Temperatura a la que el papel de los libros se inflama y arde


Hay un libro del año 1953 que describe muy bien la situación actual de atontamiento de la sociedad y su sumisión total a la televisión. Concretamente a la televisión basura. Se trata del genial Fahrenheit 451, de Ray Bradbury.

El mundo descrito es una distopía peculiar en la que los bomberos en vez de preocuparse por sofocar incendios, se dedican a quemar libros (y a sus poseedores si no se apartan lo suficientemente a tiempo).

Se trata de una dictadura, sí, pero no tipo “Gran Hermano” como en 1984, de George Orwell. Aquí es la propia sociedad la que quiere vivir así. La Cultura es mala porque puede producir sufrimiento y disensión, por lo tanto, hay que rehuirla, cosa que se manifiesta en el incendio de los libros.

La gente vive recluida en sus casas, cuyas paredes han convertido en gigantescas pantallas de televisión y padecen unas existencias anodinas, ligadas a lo que ven y oyen por la televisión.

Tal vez no hayamos llegado todavía a los extremos de la novela, pero entre la televisión y el móvil, el desprecio total por la cultura y la intelectualidad, los bajos índices de lectura (especialmente entre la gente joven) y otras mandangas por el estilo, encuentro que nos ha salido un “futuro” bastante poco halagüeño.

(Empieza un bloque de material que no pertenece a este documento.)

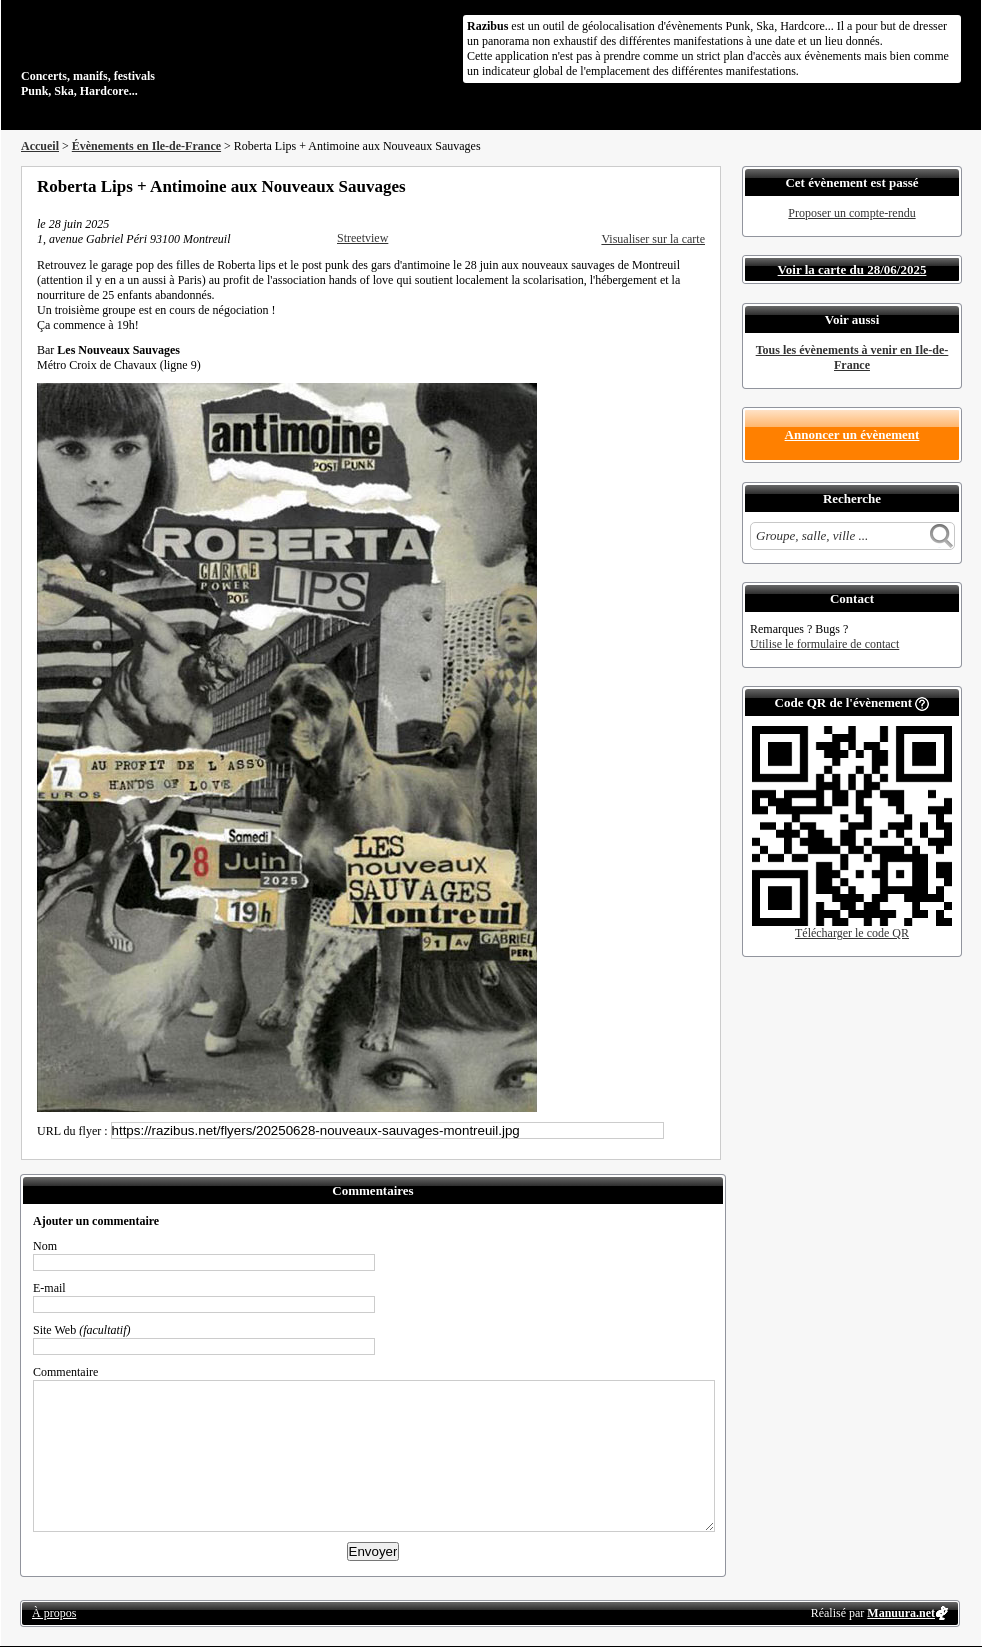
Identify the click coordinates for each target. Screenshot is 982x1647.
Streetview (362, 238)
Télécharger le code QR (852, 933)
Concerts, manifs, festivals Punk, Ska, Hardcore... (150, 54)
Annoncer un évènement (852, 434)
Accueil (40, 146)
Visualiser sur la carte (653, 239)
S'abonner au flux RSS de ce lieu (698, 186)
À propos (54, 1613)
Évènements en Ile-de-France (146, 146)
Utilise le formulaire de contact (824, 644)
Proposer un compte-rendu (851, 213)
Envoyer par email (671, 186)
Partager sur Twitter (644, 186)
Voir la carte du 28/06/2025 (852, 269)
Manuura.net (901, 1613)
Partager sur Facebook (617, 186)
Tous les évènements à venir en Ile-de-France (852, 357)
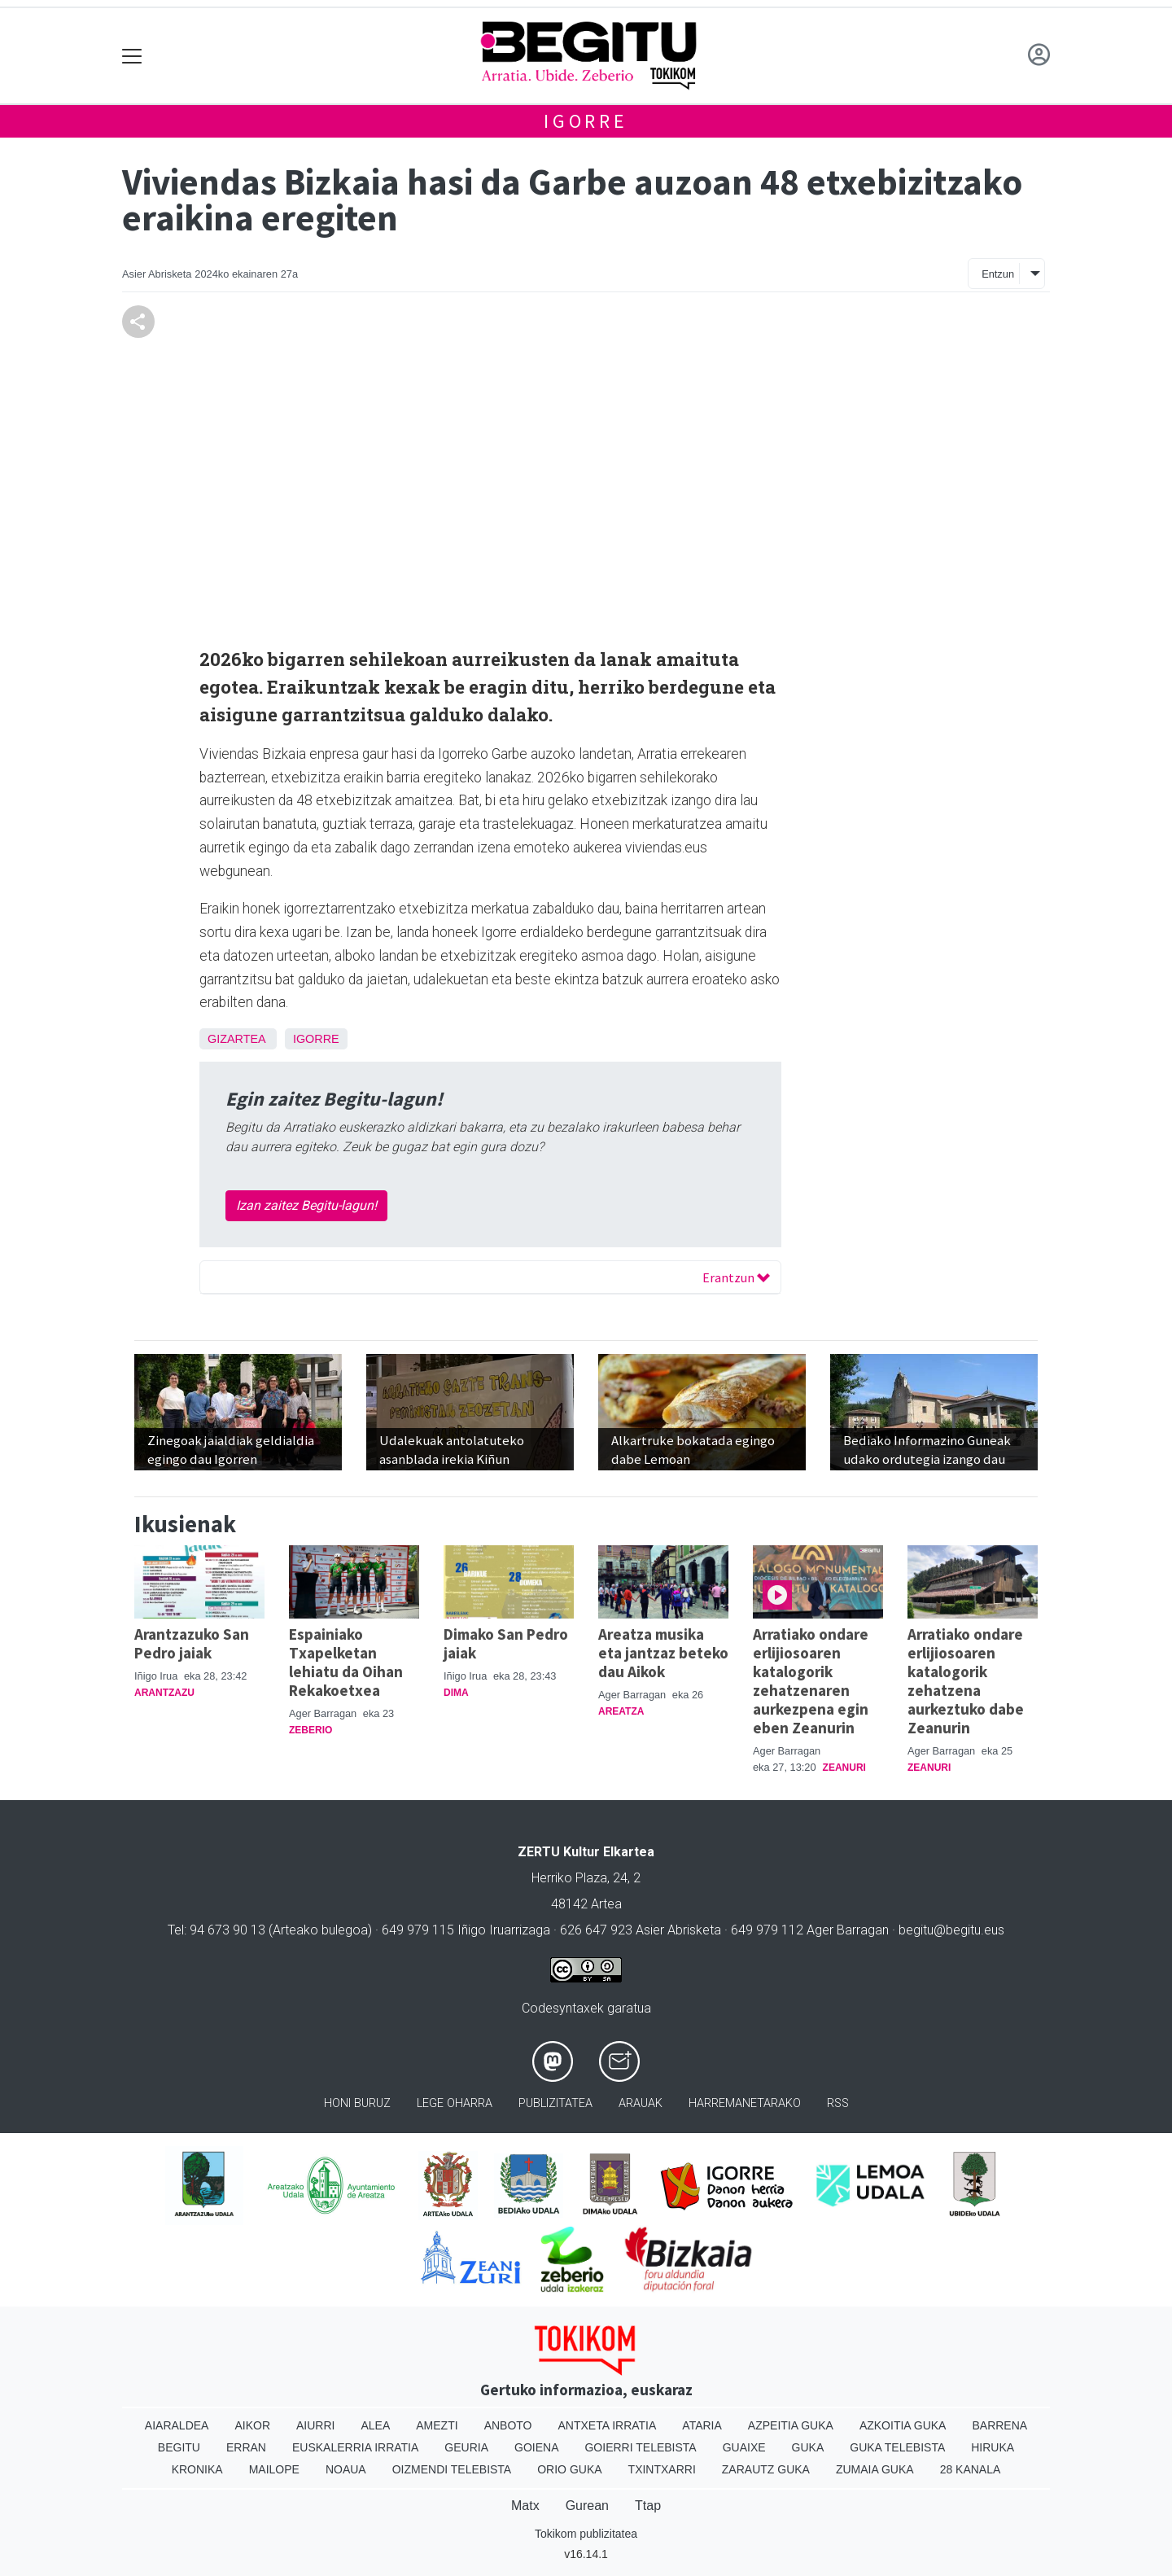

No entro en otras consideraciones, como el riesgo de una guerra nuclear, la superpoblación o el cambio climático y la contaminación. Simplemente con esta degradación social ya hay motivo más que suficiente para echarse a temblar.

Internet –como preveía Michael Crichton, un tecnoescéptico de tomo y lomo- lejos de conducirnos a la utopía de la educación global, más bien nos ha llevado a la idiotización global. Todos repiten los mismos memes, cuyo consumo de usar y tirar es característica común. Además, gracias al teléfono móvil, ahora podemos llevarnos las pantallas gigantes de Fahrenheit 451 en el bolsillo, a cualquier lugar al que vayamos.

No soy demasiado optimista. Esto no hay quien lo pare y cada vez va a más. Cuando desaparezcan las últimas generaciones que vivieron un mundo analógico, no va a quedar más que “nativos digitales”, la mayoría de ellos con una fobia considerable a todo lo que huela a cultura, sin criterio, convertidos en consumidores terminales de todo cuanto la pantalla les ofrezca.